Ibu rumah tangga, ibu dosen, ibu guru, ibu dokter, ibu penulis, ibu karyawan, ibu penjual online, ibu tukang sampah, ibu pemulung, ibu direktur, ibu penyapu jalan, ibu penjaga soto, semuanya mulia. Tidak ada rumus sekalipun yang mampu membandingkan mana lebih tinggi dan lebih rendah atas pilihan kita dibandingkan dengan pilihan orang lain. Karena sekali lagi, setiap perempuan memiliki berjuta alasan mengapa dirinya memilih untuk bekerja. Jadi, bisakah kita saling menghargai? Bisakah kita saling menghormati pilihan masing-masing?

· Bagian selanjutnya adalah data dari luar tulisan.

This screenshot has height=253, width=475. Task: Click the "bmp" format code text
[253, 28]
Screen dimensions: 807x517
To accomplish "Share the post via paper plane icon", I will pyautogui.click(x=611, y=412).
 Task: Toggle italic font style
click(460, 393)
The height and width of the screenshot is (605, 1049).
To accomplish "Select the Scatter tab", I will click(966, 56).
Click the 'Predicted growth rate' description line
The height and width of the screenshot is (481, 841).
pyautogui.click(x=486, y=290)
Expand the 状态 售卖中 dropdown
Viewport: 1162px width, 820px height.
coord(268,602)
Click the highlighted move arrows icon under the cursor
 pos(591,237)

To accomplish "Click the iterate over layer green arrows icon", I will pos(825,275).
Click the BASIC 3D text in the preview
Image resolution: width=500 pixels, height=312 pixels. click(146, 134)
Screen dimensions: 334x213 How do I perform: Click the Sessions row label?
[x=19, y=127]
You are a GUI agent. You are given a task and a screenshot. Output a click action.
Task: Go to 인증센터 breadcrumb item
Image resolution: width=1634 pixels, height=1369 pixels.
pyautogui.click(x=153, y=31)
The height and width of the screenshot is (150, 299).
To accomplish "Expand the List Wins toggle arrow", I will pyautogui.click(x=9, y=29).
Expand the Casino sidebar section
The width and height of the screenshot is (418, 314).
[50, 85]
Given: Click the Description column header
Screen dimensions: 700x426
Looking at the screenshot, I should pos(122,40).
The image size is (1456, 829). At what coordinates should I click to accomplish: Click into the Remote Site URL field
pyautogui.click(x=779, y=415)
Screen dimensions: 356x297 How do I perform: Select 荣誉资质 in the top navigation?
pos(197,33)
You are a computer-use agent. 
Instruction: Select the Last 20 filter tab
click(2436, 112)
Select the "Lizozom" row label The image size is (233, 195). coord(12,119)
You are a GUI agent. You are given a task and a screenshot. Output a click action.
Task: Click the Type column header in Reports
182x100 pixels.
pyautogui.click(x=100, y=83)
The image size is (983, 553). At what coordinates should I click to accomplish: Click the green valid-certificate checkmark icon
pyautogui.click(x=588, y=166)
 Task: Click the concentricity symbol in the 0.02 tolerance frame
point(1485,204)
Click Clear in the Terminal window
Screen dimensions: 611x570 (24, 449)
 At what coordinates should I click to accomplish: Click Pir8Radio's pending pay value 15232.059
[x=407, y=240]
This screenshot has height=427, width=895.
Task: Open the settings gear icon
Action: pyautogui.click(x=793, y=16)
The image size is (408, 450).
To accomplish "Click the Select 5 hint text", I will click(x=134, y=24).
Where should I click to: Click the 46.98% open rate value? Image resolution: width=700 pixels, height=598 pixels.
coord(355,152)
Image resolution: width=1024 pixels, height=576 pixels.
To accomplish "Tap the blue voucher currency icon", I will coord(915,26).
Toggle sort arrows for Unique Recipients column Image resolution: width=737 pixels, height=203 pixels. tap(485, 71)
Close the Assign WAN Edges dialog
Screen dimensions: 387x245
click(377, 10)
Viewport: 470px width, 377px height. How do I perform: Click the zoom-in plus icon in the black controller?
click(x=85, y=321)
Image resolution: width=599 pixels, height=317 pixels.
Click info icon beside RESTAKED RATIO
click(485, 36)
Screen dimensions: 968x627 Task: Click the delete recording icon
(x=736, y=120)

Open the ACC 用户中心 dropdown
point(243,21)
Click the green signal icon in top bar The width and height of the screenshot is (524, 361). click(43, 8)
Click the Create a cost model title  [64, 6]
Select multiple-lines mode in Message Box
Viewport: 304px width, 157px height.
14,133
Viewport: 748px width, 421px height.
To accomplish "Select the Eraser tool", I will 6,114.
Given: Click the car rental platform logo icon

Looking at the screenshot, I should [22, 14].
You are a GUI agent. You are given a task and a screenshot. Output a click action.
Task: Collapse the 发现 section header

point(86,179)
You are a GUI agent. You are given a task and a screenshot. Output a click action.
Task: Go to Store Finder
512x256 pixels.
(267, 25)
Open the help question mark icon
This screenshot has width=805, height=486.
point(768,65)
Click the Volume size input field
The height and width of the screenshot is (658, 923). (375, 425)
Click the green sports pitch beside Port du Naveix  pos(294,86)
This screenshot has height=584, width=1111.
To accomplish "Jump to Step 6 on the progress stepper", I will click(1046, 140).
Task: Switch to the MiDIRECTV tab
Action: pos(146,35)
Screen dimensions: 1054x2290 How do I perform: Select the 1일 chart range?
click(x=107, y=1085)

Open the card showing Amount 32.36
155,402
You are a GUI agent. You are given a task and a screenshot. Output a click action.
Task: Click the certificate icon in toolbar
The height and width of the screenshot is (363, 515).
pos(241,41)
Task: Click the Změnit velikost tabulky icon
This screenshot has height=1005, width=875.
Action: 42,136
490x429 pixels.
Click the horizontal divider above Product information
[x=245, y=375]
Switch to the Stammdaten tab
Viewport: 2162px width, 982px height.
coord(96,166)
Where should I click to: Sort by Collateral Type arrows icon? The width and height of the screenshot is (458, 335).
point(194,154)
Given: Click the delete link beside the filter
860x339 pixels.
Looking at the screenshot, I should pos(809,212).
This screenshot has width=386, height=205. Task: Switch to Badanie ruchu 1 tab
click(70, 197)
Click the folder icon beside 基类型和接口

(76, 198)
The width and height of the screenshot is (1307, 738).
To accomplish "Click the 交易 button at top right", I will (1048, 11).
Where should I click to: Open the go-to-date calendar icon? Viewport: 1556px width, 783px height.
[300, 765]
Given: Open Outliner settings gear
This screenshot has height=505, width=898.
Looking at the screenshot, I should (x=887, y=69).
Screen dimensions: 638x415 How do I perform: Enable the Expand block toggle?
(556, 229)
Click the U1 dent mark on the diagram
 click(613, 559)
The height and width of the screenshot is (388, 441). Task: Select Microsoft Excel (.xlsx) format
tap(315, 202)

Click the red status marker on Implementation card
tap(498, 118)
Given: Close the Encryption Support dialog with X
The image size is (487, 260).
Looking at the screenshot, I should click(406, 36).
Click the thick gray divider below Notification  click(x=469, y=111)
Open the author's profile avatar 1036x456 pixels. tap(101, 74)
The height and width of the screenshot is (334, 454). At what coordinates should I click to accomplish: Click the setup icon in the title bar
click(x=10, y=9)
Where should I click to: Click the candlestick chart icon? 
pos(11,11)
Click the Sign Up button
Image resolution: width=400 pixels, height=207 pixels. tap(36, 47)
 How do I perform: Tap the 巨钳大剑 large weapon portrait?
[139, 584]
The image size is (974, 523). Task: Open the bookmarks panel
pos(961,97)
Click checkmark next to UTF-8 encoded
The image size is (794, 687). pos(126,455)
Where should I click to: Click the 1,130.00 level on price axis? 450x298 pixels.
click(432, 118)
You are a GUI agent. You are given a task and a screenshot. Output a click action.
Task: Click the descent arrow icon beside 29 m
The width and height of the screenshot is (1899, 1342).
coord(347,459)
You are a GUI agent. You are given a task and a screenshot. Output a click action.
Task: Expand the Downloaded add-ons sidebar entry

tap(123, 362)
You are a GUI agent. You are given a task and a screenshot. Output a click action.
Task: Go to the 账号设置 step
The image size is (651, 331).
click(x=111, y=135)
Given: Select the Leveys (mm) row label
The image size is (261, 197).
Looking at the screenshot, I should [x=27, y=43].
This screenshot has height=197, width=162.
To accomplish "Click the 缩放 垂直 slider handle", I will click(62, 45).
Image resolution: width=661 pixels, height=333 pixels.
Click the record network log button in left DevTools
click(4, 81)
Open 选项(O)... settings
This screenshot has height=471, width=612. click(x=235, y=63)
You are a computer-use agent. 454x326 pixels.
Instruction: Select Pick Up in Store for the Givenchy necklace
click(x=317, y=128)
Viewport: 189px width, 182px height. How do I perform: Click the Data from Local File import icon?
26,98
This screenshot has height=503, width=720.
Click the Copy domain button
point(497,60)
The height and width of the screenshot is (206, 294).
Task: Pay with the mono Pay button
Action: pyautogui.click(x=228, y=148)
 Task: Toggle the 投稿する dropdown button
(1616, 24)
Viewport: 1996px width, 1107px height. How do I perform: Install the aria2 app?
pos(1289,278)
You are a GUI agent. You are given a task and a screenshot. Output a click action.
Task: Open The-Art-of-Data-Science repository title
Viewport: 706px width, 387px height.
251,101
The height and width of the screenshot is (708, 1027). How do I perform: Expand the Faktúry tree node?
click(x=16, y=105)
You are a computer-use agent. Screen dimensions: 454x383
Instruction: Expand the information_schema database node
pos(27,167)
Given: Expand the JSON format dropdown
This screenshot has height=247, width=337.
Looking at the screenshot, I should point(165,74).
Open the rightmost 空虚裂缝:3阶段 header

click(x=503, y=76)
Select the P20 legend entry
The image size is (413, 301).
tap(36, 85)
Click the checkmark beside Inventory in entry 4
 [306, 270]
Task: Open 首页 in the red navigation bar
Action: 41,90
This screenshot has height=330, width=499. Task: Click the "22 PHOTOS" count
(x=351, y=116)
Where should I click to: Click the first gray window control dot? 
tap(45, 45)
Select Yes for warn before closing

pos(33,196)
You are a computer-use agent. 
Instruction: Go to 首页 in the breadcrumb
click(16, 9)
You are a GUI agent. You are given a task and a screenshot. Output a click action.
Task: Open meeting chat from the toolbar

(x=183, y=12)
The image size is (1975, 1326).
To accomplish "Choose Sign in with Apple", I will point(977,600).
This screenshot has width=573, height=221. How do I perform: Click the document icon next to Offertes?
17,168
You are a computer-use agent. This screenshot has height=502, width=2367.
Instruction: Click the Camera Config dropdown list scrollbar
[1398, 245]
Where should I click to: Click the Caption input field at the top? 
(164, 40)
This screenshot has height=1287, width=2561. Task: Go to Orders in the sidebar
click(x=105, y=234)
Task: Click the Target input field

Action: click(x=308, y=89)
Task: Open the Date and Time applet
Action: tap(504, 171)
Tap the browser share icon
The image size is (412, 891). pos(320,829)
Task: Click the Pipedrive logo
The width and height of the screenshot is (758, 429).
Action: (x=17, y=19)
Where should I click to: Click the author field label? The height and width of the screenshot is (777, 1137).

Tolong ya ibu-ibu yang sudah berumur, ibu-ibu muda, juga shalihah (yang insyaAllaah akan segera berkeluarga) jangan lukai keikhlasan ibu-ibu pekerja dengan postingan-postingan yang tanpa sadar menyakiti hati perempuan lainnya, meski kita sering memberi alasan bahwa itu hanya untuk pengingat kita seorang :’)


Karena meskipun mereka-mereka semua adalah ibu ibu pekerja, tapi mereka tetaplah seorang ibu.